Better Sampling, towards Better End-to-end Small Object Detection
Zile Huang, Chong Zhang, Mingyu Jin, Fangyu Wu, Chengzhi Liu, Xiaobo Jin
TL;DR
This work targets small object detection within end-to-end transformer-based detectors. It introduces three sampling-centric techniques—Sample Points Refinement (SPR), Scale-aligned Target (ST), and task-decoupled Sample Reweighting (SR)—to improve localization, classification, and training emphasis. Empirical results on VisDrone and SODA-D show consistent AP gains over state-of-the-art end-to-end detectors, validating the effectiveness of refined sampling and scale-aware confidence estimation for tiny objects. The proposed approach preserves inference speed while delivering notable improvements in challenging dense scenes with overlapping small targets.
Abstract
While deep learning-based general object detection has made significant strides in recent years, the effectiveness and efficiency of small object detection remain unsatisfactory.

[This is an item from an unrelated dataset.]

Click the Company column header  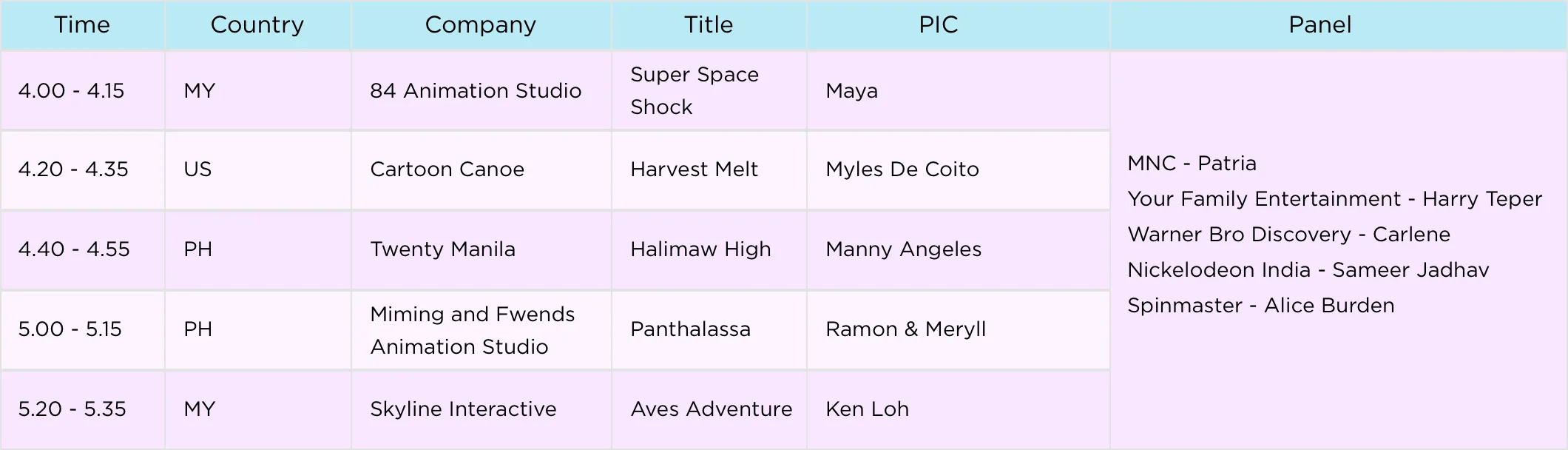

This is primarily attributed not only to the limited characteristics of such small targets but also to the high density and mutual overlap among these targets. The existing transformer-based small object detectors do not leverage the gap between accuracy and inference speed. To address challenges, we propose methods enhancing sampling within an end-to-end framework. Sample Points Refinement (SPR) constrains localization and attention, preserving meaningful interactions in the region of interest and filtering out misleading information. Scale-aligned Target (ST) integrates scale information into target confidence, improving classification for small object detection. A task-decoupled Sample Reweighting (SR) mechanism guides attention toward challenging positive examples, utilizing a weight generator module to assess the difficulty and adjust classification loss based on decoder layer outcomes. Comprehensive experiments across various benchmarks reveal that our proposed detector excels in detecting small objects. Our model demonstrates a significant enhancement, achieving a 2.9\% increase in average precision (AP) over the state-of-the-art (SOTA) on the VisDrone dataset and a 1.7\% improvement on the SODA-D dataset.